A look at the strength of micro and macro EEG analysis for distinguishing insomnia within an HIV cohort.

HIV patients are often plagued by sleep disorders and suffer from sleep deprivation. However, there remains a wide gap in our understanding of the relationship between HIV status, poor sleep, overall function and future outcomes; particularly in the case of HIV patients otherwise well controlled on cART (combined anti-retroviral therapy). In this study, we compared two groups: 16 non-HIV subjects (seronegative controls) and 12 seropositive HIV patients with undetectable viral loads. We looked at sleep behavioral (macro-sleep) features and sleep spectral (micro-sleep) features obtained from human-scored overnight EEG recordings to study whether the scored EEG data can be used to distinguish between controls and HIV subjects. Specifically, the macro-sleep features were defined by sleep stages and included sleep transitions, percentage of time spent in each sleep stage, and duration of time spent in each sleep stage. The micro-sleep features were obtained from the power spectrum of the EEG signals by computing the total power across all channels and frequencies, as well as the average power in each sleep stage and across different frequency bands. While the macro features do not distinguish between the two groups, there is a significant difference and a high classification accuracy for the scoring-independent micro features. This spectral separation is interesting because evidence suggests a relationship between sleep complaints and cognitive dysfunction in HIV patients stable on cART. Furthermore, there are currently no biomarkers that predict the early development of cognitive decline in HIV patients. Thus, a micro-sleep architectural approach could serve as a biomarker to identify HIV patients vulnerable to cognitive decline, providing an avenue to explore the utility of early intervention.

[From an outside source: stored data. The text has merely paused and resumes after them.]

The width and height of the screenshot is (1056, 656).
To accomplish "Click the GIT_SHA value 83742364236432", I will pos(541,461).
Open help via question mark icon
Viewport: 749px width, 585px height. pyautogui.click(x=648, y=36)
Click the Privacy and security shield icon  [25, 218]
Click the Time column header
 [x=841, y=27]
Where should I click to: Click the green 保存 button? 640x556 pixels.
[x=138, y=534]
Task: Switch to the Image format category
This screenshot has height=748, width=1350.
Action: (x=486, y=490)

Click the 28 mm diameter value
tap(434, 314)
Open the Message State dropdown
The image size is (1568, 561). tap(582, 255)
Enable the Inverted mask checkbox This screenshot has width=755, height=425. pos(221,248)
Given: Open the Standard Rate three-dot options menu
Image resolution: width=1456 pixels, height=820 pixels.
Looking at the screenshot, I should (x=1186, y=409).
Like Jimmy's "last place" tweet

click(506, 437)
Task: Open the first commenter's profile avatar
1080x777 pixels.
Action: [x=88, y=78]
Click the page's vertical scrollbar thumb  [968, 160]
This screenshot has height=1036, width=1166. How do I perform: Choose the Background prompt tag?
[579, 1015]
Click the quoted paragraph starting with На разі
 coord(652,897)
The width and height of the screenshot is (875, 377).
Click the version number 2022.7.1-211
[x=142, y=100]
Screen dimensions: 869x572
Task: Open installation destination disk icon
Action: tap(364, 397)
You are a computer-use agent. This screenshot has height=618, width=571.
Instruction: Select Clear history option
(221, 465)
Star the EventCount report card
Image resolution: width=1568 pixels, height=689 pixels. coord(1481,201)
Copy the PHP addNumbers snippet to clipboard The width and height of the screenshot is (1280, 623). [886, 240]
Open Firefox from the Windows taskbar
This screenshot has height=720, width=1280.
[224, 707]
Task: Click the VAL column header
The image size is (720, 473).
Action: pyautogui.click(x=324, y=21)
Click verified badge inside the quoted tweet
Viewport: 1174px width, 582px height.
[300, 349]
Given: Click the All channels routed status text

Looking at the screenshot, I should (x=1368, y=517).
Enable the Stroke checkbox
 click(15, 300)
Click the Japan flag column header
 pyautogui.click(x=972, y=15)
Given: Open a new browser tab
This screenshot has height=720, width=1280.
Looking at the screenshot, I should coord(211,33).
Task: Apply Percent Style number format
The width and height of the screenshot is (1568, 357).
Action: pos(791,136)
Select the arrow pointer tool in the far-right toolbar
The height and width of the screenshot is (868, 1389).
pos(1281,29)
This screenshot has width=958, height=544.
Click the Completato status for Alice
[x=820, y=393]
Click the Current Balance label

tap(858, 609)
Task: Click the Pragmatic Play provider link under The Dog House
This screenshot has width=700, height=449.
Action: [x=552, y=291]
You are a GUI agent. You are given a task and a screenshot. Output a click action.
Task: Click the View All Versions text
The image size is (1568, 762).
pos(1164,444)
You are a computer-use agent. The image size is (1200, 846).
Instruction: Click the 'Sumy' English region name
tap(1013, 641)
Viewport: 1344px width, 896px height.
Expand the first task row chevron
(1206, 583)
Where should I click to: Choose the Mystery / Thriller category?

To Score or Not to Score? A look at the distinguishing power of micro EEG analysis on an annotated sample of PSG studies conducted in an HIV cohort.

In this study, we used the Pittsburgh Sleep Quality Index to divide the subjects into two groups, good sleepers and bad sleepers. We computed sleep behavioral (macro-sleep architectural) features and sleep spectral (micro-sleep architectural) features in order to observe if the annotated EEG data can be used to distinguish between good and bad sleepers in a more quantitative manner. Specifically, the macro-sleep features were defined by sleep stages and included sleep transitions, percentage of time spent in each sleep stage, and duration of time spent in each sleep stage. The micro-sleep features were obtained from the power spectrum of the EEG signals by computing the total power across all channels and all frequencies, as well as the average power in each sleep stage and across different frequency bands. We found that while the scoring-independent micro features are significantly different between the two groups, the macro features are not able to significantly distinguish the two groups. The fact that the macro features computed from the scoring files cannot pick up the expected difference in the EEG signals raises the question as to whether human scoring of EEG signals is practical in assessing sleep quality.